[Stored items from a collection]
:::::

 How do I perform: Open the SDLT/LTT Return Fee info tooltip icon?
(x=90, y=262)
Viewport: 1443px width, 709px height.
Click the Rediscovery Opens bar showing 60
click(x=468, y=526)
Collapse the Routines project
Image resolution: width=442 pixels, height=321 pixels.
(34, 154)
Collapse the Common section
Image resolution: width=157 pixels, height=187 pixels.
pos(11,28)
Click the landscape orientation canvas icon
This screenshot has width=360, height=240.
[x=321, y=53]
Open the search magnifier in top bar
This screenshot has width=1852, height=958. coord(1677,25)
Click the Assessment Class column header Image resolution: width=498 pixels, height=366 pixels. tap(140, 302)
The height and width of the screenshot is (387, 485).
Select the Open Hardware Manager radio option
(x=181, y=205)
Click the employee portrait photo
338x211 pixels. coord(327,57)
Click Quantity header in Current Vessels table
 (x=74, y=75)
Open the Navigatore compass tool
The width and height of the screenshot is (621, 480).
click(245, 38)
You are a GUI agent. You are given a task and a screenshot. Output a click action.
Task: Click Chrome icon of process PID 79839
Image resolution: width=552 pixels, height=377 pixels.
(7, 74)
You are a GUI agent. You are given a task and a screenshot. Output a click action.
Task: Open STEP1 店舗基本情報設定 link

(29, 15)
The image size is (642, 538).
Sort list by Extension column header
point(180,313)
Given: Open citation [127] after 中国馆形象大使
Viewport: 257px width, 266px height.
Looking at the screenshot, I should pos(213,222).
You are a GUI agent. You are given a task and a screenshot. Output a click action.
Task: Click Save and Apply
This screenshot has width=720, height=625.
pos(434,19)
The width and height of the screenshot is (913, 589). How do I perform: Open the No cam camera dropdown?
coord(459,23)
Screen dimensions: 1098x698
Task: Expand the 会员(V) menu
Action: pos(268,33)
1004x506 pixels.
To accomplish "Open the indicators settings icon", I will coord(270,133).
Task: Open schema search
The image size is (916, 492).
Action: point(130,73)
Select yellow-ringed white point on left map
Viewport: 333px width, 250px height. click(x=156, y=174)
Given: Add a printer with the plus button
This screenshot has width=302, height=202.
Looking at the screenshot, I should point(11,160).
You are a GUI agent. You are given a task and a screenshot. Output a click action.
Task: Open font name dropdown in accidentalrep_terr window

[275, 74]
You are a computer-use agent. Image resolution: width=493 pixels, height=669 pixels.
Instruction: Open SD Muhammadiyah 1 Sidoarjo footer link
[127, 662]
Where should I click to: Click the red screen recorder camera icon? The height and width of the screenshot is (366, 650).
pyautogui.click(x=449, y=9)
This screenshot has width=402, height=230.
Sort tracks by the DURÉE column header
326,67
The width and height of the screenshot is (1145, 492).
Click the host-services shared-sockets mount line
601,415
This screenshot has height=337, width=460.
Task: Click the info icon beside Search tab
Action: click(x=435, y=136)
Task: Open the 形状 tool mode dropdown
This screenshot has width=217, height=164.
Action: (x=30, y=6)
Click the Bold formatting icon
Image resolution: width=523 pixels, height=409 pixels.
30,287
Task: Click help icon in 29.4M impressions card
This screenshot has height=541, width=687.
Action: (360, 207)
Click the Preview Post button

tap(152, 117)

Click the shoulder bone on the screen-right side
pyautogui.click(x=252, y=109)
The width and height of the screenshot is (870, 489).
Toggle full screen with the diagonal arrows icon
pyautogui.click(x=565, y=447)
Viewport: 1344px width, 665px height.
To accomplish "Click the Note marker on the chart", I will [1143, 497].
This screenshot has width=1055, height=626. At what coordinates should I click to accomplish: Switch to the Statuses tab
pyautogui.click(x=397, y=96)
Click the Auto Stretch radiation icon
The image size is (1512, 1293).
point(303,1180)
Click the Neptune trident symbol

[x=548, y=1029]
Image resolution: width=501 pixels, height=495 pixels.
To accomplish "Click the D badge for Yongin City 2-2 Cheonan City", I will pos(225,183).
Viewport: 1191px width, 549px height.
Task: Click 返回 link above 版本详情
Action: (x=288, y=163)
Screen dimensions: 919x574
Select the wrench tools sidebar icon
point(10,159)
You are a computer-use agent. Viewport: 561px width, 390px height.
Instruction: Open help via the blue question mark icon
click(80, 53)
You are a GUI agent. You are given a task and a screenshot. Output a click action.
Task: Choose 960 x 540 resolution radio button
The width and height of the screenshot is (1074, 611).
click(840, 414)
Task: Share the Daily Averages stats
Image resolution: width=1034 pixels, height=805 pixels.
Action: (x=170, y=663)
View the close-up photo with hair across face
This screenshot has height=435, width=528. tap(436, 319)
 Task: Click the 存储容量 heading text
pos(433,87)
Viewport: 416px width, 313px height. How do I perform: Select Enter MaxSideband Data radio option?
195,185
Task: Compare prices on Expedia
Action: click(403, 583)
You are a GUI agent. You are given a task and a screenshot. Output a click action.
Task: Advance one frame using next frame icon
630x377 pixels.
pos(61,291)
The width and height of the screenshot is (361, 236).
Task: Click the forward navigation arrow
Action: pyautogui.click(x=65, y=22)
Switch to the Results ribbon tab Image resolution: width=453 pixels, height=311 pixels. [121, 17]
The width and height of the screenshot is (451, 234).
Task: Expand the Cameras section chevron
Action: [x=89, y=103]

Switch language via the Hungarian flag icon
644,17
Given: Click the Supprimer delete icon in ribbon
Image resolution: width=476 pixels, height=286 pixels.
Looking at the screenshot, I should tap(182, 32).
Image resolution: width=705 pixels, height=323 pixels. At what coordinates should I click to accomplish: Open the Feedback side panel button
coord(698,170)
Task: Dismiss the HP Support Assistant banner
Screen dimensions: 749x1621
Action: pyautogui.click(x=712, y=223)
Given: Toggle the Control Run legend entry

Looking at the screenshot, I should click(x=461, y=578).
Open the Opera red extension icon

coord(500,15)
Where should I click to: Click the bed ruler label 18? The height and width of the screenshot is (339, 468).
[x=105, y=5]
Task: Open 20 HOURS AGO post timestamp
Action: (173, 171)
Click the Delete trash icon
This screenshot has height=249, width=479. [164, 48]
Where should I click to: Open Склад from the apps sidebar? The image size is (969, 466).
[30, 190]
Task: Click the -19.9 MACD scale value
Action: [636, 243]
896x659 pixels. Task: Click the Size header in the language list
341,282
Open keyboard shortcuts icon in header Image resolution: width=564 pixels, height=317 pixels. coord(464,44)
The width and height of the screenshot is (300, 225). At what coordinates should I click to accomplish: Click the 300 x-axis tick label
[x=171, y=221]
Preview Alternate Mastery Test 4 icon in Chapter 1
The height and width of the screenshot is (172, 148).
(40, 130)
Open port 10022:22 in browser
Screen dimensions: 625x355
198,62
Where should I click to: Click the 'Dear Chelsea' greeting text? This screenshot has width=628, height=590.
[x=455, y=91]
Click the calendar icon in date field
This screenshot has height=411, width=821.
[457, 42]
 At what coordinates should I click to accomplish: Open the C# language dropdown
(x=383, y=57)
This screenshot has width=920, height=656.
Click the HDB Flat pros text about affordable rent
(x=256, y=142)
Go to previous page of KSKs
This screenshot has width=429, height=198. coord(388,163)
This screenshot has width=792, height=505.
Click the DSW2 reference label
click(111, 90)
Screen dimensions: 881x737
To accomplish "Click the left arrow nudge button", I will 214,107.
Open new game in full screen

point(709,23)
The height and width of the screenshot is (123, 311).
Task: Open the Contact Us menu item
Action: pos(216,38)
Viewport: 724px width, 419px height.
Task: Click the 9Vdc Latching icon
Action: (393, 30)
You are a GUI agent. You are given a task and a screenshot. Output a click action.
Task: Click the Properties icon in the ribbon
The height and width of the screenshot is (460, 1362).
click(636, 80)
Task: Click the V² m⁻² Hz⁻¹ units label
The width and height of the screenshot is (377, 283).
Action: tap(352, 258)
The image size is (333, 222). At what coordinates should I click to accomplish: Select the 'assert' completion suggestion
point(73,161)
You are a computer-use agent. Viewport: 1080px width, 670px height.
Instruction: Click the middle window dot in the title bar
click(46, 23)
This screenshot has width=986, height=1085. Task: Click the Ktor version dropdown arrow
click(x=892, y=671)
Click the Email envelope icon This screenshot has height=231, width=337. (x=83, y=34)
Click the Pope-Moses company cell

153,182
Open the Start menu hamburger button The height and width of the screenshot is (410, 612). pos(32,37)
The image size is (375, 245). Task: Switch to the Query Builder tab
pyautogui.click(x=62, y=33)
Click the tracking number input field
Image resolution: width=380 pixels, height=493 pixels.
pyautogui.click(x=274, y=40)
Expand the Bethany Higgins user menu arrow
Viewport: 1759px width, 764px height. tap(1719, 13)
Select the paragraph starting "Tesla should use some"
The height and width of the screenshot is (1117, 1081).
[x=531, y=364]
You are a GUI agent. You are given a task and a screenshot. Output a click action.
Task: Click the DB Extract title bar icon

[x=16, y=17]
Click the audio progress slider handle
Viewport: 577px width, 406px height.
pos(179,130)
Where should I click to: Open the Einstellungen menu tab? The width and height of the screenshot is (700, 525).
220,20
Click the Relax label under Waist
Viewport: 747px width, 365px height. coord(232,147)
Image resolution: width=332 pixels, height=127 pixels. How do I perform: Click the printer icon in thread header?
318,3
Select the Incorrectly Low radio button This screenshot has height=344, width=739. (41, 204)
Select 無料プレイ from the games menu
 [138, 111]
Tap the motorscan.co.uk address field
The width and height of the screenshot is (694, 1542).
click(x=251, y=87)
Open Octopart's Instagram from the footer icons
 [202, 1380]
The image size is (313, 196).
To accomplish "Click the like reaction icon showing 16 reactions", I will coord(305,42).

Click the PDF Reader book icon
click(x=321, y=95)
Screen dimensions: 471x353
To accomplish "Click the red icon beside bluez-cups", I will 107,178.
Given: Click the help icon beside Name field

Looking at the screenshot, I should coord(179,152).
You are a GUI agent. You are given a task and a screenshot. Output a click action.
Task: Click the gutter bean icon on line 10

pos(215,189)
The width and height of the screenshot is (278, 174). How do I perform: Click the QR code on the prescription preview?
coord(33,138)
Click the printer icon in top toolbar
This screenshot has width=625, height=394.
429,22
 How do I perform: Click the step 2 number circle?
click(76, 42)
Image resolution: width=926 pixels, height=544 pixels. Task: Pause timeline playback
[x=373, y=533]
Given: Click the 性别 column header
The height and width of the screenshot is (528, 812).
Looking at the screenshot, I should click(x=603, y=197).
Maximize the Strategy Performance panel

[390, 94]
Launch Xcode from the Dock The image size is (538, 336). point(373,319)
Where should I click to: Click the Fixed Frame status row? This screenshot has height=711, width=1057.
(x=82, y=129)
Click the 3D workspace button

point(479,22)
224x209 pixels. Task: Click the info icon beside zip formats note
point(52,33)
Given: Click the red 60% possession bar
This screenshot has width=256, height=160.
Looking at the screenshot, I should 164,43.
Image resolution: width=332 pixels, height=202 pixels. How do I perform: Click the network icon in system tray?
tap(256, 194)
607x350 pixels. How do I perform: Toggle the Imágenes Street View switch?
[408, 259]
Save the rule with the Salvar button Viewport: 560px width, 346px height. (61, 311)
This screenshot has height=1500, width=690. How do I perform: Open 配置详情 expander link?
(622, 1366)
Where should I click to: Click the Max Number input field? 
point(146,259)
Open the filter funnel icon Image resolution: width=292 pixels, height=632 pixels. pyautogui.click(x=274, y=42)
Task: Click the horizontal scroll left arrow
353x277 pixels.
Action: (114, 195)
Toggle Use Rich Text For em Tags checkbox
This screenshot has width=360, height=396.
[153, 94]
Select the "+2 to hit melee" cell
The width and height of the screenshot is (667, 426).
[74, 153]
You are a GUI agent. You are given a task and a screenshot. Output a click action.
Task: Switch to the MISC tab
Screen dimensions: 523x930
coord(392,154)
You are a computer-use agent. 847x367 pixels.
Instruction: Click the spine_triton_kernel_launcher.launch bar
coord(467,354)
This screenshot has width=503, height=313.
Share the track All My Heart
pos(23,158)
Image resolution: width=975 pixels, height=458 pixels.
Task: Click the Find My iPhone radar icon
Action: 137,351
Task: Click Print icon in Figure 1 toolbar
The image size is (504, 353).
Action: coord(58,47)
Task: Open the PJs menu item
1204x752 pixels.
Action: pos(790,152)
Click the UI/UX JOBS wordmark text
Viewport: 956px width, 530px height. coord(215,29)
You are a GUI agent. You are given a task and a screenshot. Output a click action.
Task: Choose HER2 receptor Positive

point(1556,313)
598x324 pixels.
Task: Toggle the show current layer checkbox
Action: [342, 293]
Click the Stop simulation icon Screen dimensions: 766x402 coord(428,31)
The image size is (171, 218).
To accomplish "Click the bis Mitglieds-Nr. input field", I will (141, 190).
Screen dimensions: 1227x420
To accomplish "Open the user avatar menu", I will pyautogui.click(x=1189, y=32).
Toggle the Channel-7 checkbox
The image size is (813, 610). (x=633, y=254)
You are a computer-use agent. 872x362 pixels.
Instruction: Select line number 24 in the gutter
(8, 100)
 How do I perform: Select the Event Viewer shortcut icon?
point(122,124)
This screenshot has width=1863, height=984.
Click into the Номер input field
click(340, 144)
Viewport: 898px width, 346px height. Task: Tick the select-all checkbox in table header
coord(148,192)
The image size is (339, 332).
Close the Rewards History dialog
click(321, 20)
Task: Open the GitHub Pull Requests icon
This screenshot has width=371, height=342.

:::::

Reply with one number: the count of lines in the entries that include the word "Save".

2